## Stored data entries
##############################

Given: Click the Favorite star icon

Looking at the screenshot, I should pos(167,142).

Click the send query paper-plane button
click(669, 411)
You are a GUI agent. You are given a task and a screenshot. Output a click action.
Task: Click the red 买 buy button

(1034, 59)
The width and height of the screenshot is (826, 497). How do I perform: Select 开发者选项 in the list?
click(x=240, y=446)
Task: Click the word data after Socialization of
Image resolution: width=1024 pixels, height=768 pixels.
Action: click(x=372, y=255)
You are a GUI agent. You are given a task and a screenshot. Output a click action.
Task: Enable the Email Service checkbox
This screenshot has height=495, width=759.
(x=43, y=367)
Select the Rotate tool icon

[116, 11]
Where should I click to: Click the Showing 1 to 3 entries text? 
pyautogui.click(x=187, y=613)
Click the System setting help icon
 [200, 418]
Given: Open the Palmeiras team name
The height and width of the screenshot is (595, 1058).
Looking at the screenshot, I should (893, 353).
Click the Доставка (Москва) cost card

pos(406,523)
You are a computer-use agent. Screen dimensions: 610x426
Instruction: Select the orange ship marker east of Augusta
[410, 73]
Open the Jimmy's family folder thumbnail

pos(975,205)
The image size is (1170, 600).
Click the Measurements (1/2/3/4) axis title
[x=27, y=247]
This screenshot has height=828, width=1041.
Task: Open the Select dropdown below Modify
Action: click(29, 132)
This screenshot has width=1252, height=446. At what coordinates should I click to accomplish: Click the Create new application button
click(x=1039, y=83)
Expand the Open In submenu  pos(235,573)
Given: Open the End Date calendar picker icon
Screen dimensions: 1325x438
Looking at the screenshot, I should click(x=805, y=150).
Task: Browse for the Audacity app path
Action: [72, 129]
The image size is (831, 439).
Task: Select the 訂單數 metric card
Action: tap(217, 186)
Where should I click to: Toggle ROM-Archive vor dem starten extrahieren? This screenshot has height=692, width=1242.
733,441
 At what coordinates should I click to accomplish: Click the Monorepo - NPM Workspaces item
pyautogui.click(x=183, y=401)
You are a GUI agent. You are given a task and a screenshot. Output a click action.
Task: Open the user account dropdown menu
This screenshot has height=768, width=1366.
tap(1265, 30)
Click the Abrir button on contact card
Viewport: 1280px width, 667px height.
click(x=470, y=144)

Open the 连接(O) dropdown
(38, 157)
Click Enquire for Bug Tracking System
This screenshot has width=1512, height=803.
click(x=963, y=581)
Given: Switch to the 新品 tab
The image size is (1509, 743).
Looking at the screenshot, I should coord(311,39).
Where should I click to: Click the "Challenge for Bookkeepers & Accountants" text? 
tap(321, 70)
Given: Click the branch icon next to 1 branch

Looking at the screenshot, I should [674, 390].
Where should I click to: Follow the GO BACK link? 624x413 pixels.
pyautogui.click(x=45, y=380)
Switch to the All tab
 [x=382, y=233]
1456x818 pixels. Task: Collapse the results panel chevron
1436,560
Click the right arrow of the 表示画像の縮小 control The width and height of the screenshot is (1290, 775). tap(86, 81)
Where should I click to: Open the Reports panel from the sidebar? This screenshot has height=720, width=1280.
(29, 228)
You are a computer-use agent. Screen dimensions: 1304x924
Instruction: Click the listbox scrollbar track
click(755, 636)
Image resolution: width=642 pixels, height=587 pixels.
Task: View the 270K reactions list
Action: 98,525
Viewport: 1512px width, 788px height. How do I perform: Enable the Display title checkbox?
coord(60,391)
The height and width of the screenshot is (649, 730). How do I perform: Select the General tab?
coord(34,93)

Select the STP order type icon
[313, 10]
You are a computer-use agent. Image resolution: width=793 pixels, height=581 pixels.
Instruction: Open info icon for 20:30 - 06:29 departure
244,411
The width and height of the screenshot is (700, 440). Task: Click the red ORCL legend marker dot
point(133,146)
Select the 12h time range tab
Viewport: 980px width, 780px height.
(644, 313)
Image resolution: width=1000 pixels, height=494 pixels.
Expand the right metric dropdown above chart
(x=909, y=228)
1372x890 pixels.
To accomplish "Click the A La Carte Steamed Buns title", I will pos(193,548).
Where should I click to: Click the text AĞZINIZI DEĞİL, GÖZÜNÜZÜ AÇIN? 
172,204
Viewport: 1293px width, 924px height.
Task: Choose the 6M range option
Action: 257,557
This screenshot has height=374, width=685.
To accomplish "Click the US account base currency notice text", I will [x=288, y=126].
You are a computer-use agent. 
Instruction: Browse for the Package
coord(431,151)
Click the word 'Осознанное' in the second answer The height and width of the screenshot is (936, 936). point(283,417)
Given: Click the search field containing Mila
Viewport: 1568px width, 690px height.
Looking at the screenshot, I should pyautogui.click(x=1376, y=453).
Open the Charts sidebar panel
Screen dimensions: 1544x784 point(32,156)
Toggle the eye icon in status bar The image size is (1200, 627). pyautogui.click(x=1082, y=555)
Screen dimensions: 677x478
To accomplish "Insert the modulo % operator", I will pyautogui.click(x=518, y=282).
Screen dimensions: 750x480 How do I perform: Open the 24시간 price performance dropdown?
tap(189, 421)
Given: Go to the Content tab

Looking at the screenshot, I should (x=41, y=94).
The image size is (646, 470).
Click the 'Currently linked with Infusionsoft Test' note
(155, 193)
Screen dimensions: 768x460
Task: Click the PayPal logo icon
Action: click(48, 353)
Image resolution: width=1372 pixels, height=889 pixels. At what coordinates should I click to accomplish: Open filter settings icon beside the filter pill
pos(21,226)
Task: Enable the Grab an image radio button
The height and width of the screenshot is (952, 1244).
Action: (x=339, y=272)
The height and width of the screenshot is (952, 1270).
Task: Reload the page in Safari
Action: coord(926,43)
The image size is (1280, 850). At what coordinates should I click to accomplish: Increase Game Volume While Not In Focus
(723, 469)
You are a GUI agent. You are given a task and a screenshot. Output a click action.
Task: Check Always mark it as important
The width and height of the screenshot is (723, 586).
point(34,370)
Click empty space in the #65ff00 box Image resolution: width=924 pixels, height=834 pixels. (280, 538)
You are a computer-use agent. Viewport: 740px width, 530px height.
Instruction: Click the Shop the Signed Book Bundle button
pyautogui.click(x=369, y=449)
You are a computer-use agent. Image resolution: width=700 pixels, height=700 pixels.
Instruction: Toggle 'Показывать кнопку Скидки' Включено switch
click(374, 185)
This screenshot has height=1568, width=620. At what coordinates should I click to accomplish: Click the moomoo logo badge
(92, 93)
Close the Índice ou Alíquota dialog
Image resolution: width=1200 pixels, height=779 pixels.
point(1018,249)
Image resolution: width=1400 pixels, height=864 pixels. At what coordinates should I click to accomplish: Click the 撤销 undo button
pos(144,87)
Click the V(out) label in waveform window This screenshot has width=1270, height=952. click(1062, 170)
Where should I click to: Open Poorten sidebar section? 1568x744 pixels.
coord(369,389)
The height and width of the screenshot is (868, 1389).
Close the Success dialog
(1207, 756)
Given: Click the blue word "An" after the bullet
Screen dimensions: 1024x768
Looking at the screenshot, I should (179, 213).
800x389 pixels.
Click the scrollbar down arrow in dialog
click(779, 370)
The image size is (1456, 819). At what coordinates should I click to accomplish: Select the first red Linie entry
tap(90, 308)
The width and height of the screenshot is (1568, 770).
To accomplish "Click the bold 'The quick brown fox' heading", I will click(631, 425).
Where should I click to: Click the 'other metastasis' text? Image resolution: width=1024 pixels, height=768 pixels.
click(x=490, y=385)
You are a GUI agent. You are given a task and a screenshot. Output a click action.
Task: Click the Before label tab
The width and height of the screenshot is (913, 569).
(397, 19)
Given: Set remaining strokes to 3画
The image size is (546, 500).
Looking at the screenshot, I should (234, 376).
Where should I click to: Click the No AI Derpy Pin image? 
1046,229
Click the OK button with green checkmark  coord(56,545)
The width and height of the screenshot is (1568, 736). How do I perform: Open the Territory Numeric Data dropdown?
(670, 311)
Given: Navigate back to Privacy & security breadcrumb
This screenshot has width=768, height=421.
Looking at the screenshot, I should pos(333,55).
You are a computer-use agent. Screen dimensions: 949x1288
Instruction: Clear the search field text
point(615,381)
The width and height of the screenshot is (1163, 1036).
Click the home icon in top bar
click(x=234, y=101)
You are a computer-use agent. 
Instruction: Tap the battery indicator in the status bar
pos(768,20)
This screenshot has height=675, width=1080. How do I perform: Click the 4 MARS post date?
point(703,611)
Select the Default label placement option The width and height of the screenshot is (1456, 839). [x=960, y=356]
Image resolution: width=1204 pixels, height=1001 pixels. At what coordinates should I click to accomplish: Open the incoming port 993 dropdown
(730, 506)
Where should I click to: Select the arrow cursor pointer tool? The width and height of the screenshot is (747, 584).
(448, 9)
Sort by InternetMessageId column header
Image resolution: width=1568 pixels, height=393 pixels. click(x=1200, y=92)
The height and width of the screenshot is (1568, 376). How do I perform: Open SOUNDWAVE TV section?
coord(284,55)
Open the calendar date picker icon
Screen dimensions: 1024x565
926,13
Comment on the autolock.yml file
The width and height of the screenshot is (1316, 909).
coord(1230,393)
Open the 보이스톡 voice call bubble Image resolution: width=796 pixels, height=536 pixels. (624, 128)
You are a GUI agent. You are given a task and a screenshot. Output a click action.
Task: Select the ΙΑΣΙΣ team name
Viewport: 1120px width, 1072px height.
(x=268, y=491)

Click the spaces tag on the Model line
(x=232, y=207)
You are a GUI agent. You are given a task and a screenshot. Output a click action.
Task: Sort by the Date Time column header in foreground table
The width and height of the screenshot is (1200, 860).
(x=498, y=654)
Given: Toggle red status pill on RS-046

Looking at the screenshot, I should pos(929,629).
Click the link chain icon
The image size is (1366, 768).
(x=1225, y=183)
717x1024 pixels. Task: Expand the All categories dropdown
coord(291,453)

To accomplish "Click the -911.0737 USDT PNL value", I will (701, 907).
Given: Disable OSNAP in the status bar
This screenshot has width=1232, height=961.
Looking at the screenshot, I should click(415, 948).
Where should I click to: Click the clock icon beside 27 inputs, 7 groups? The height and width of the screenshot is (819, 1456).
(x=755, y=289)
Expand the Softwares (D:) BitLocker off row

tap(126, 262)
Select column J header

##############################

Reproduce only the lines from the one containing "Where should I click to: Open Poorten" to the one containing "tap(90, 308)", switching "Success" to "Warning" and leaving everything else as it is.

Where should I click to: Open Poorten sidebar section? 1568x744 pixels.
coord(369,389)
The height and width of the screenshot is (868, 1389).
Close the Warning dialog
(1207, 756)
Given: Click the blue word "An" after the bullet
Screen dimensions: 1024x768
Looking at the screenshot, I should (179, 213).
800x389 pixels.
Click the scrollbar down arrow in dialog
click(779, 370)
The image size is (1456, 819). At what coordinates should I click to accomplish: Select the first red Linie entry
tap(90, 308)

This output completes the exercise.